My Brother’s Husband Volume 1
Gay characters have been portrayed in manga in a variety of ways. The best-known approach takes place in the yaoi genre, which concentrates on physical interactions and is aimed at women. My Brother’s Husband by Gengoroh Tagame is the opposite, focused on normalizing a gay relationship to those who are uncomfortable with the idea.
Yaichi is raising his daughter Kana alone. In this way, the book starts as a domestic fantasy, like Yotsuba&! or Bunny Drop, with a cute kid and a hard-working father making a home for her. Then we find out that Yaichi had a twin, Royji, who passed away. More than that, Royji was married to a a bearded Canadian, Mike, a bear of a man.
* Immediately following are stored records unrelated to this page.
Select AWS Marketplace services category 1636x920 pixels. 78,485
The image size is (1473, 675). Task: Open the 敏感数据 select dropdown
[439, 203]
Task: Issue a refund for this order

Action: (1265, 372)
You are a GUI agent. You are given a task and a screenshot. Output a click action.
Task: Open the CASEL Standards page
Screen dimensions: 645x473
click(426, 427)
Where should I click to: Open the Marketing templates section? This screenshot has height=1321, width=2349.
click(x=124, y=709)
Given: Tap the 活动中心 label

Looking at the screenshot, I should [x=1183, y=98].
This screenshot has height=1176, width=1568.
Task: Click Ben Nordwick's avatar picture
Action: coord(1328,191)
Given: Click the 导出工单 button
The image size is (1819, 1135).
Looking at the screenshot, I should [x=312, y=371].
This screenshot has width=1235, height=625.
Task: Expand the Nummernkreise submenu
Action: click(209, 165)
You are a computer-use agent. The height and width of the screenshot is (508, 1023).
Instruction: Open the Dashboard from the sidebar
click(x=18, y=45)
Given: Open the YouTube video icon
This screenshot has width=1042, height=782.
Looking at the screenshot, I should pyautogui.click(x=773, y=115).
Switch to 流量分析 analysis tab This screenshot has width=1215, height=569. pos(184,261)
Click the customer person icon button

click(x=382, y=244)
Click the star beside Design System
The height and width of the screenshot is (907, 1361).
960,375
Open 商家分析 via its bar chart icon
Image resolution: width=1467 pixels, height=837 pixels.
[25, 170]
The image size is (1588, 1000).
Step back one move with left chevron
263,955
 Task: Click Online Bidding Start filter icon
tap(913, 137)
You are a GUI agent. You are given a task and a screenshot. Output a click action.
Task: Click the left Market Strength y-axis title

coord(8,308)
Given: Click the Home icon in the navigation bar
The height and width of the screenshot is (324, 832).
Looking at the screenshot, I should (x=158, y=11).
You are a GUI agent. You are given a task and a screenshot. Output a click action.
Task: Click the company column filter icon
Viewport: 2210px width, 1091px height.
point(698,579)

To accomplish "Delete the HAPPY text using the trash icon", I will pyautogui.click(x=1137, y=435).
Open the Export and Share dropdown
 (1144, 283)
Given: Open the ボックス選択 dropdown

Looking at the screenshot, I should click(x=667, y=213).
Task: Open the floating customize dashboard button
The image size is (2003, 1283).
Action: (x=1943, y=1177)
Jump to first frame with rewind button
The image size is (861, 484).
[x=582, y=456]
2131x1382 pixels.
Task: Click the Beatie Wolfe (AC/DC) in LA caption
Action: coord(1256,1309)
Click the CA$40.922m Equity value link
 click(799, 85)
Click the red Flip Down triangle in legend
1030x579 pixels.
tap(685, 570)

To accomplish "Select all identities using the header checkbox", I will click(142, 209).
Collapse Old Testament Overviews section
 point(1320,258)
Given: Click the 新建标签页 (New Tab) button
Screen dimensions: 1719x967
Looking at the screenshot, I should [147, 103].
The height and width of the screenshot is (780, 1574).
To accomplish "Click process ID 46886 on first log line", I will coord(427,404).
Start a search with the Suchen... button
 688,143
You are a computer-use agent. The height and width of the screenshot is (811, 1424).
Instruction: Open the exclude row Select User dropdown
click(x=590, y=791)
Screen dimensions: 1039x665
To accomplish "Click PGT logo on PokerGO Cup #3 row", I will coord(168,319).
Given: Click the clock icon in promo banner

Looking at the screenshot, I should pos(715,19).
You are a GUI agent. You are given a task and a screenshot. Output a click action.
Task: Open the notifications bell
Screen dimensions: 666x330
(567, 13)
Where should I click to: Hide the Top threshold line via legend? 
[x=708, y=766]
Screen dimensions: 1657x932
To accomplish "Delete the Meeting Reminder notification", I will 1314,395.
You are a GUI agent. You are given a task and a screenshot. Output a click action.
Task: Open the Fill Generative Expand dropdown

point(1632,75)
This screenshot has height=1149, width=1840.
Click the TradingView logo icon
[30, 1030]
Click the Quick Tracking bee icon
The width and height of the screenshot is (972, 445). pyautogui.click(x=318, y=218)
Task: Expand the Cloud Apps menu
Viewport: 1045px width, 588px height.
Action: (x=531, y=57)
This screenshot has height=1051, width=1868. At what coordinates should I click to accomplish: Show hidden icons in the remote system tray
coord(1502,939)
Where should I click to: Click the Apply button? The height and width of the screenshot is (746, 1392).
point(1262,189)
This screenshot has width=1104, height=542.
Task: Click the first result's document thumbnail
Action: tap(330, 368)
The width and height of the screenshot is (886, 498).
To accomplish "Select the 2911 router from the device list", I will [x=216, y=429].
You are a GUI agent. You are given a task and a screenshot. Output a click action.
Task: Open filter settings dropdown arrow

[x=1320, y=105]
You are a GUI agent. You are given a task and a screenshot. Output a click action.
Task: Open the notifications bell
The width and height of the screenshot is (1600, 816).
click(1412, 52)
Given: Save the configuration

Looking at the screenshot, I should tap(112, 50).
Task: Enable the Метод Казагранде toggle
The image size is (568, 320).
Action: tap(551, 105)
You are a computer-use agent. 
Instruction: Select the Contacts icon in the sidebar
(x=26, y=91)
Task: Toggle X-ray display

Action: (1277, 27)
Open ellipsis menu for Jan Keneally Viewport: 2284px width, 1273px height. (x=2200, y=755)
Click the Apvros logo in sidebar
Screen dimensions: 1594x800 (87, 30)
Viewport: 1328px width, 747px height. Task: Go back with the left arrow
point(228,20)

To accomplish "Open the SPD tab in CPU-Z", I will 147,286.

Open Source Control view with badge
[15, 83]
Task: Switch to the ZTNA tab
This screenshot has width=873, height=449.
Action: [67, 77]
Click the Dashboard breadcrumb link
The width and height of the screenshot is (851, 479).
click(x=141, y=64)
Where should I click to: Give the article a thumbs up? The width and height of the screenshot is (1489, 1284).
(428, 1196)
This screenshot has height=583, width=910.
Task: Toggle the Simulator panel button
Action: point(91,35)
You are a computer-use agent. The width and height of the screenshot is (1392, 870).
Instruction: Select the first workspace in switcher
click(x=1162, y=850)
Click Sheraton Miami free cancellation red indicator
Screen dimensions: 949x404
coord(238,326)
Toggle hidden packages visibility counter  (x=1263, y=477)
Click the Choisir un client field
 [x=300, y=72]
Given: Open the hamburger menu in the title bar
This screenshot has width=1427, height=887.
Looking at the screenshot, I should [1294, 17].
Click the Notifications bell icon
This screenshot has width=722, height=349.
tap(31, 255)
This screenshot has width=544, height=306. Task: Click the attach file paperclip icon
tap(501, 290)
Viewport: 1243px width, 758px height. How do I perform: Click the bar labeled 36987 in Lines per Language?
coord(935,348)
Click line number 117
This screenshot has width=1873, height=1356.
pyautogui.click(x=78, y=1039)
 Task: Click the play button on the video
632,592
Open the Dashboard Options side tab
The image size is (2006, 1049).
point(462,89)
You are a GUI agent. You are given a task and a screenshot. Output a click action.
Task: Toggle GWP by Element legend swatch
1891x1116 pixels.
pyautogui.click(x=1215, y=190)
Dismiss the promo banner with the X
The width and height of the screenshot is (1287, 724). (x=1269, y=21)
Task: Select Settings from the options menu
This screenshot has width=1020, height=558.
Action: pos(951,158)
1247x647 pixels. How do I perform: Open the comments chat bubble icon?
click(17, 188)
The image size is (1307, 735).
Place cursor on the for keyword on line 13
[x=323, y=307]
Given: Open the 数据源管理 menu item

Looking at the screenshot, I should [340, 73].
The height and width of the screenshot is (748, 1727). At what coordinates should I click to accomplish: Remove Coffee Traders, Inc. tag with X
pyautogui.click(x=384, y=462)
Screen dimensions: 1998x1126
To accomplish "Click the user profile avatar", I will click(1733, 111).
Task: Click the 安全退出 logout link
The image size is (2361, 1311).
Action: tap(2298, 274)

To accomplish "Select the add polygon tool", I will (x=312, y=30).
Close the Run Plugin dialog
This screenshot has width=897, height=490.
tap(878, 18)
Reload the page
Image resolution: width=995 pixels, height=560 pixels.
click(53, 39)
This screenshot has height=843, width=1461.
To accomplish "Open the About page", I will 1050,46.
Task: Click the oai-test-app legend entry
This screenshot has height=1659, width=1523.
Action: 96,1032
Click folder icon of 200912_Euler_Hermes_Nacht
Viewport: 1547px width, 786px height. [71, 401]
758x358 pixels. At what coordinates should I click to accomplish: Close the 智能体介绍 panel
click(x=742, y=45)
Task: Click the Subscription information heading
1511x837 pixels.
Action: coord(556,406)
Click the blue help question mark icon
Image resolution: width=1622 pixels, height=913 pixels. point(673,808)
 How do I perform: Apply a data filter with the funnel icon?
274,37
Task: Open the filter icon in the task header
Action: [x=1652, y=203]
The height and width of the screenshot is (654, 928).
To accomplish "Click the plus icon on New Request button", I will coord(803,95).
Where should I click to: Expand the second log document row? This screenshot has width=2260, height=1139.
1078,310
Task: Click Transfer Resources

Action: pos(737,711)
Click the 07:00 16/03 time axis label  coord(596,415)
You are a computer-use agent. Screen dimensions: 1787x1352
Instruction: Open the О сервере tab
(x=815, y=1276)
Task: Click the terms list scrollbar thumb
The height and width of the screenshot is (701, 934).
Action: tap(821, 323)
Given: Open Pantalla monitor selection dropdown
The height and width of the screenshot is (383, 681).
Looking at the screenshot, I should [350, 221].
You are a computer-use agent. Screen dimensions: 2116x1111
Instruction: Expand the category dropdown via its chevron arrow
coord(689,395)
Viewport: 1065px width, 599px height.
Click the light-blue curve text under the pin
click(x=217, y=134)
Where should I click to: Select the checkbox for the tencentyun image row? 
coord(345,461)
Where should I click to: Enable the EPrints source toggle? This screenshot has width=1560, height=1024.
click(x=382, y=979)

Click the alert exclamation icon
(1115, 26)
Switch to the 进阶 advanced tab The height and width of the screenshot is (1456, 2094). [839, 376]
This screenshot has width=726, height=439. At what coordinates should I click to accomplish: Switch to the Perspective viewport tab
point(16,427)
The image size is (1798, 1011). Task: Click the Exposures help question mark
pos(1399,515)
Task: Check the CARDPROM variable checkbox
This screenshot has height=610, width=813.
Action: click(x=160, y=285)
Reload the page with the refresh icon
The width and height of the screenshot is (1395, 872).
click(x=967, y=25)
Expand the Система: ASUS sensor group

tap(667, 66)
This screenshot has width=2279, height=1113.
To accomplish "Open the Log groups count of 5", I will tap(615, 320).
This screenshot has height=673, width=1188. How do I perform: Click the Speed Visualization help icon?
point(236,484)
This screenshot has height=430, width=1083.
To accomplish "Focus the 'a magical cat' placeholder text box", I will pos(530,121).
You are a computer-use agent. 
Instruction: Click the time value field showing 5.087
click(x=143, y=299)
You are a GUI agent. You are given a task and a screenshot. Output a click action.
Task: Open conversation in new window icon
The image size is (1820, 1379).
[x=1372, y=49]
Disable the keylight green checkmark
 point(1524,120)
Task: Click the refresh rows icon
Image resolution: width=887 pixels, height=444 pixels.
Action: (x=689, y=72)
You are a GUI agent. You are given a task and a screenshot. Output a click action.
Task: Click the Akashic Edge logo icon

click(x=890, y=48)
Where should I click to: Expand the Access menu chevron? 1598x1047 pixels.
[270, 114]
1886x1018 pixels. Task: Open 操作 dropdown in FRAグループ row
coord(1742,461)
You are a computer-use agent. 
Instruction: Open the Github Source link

Mike has come to visit Japan to honor Royji’s memory, although Yaichi is very uncomfortable even knowing that his brother was gay, let alone interacting with an out gay man. It’s up to Kana to bridge their gap. She, as a child, can come out and ask what Yaichi’s thinking but won’t say, things like “Men can marry each other?! Is that even allowed?!” Yaichi’s also resentful about Royji spending years apart from him, although it seems it was based in Royji’s need to find a place where he was accepted.
My Brother’s Husband is very much like a very special episode of a sitcom, one where the cast learns what it means to be gay and that it’s ok. That’s not a slam — there’s an audience and a need for works like this. I liked it.
Readers attracted to the subject matter, to seeing how this situation is portrayed, may find it simplistic in some ways. But someone who wants to read this story may not be the ideal audience for it. I think it’s really aimed at people who feel like Yaichi does — thinking they don’t know anyone who’s gay, feeling discomfort at being forced to deal with someone unlike what they’ve been raised to believe is normal. That’s even more of a struggle in a culture like Japan’s, where fitting in is more important than standing out.
The storytelling is straightforward, easy to read, particularly for those who might be new to the medium. There are plenty of panels that establish detail, so the reader gets a feel for this small family’s daily life. We sometimes see Yaichi’s thoughts, immediate reactions of dislike or recoil, but he’s too polite to express them. Still, it shows the reader what he’s really thinking under a proper exterior.
Mike is something of a paragon, a perfect homosexual who always knows the right thing to say, and a self-described Japanophile who loves the culture. That gives him an optimism that smoothes over what could otherwise be awkward moments. It’s a nice comparison to Kana’s naïveté. Since she hasn’t yet been corrupted by society’s expectations of what’s proper, she can relate to Mike more honestly and in friendly welcome. It’s charming and provides hope for the future. (The publisher provided an advance review copy.)